Required work »
When you find the line with "Screen dimensions: 837x768" among the records below, reproduce it and each line after it exactly, ending with the line with "Комментировать on the".

--------------------------------

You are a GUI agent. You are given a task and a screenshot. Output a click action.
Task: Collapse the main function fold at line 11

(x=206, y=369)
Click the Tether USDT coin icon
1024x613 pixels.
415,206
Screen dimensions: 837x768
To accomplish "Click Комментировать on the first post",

--------------------------------

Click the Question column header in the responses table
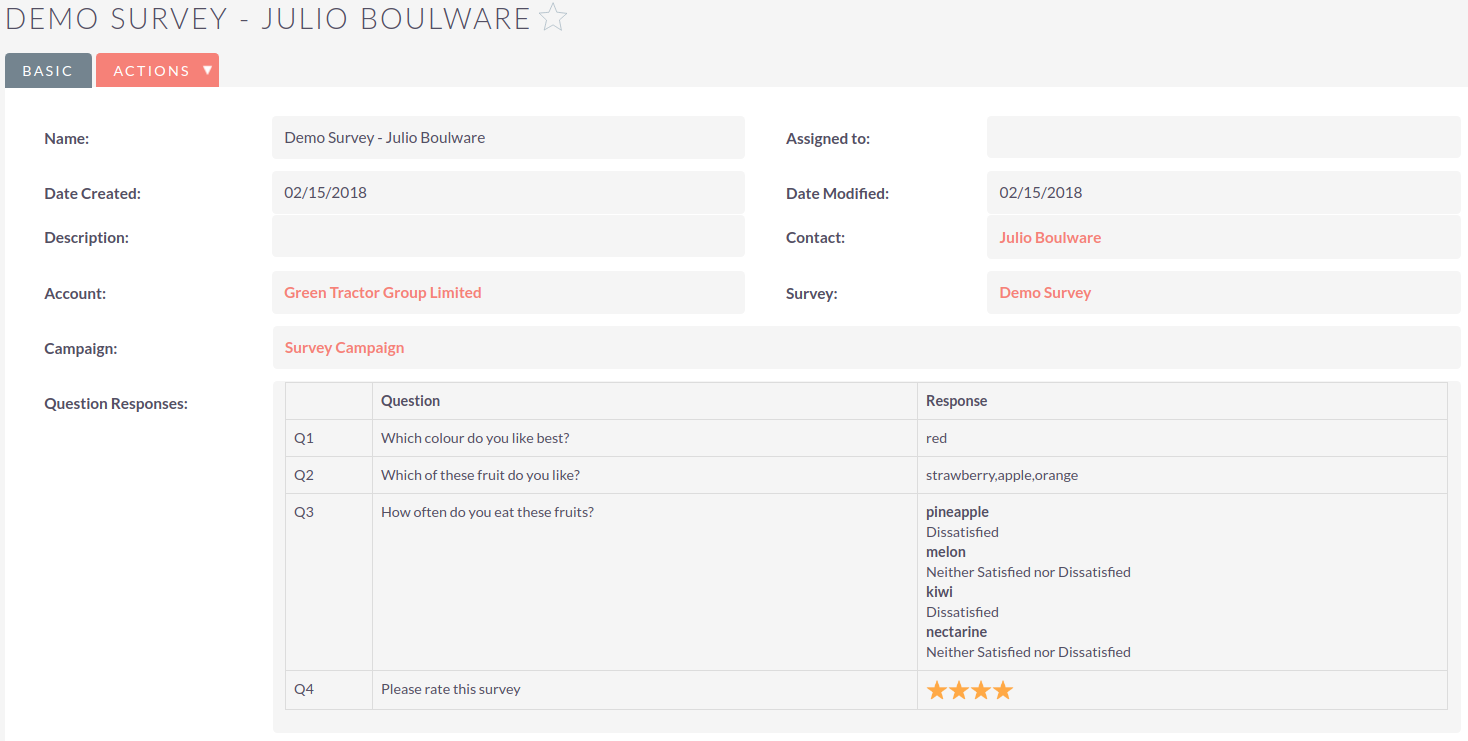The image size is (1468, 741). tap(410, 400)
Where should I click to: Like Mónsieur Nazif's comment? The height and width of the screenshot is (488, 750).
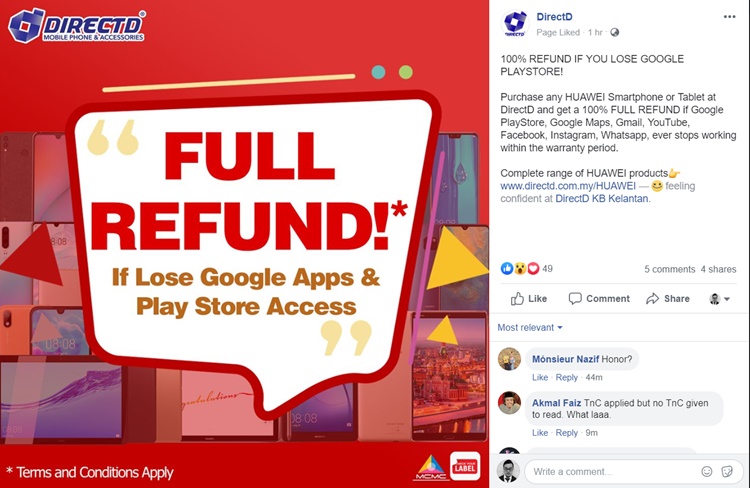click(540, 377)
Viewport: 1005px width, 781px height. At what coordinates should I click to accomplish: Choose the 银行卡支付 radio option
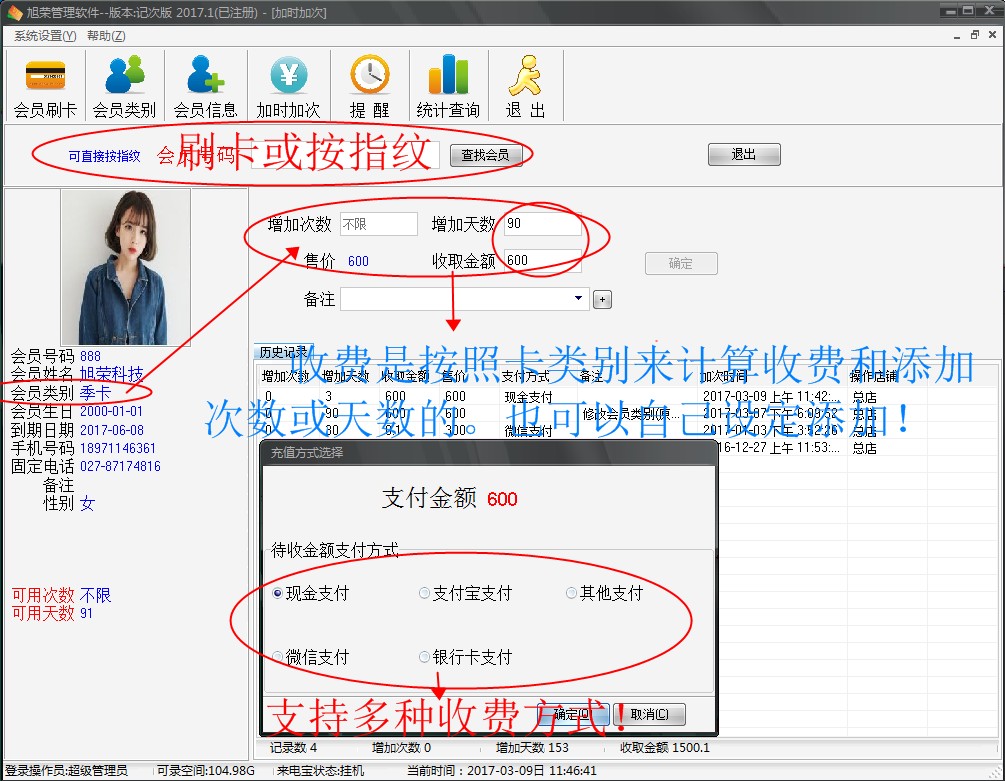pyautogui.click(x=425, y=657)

--------------------------------

Task result »
Screen dimensions: 837x768
To accomplish "Click Комментировать on the first post",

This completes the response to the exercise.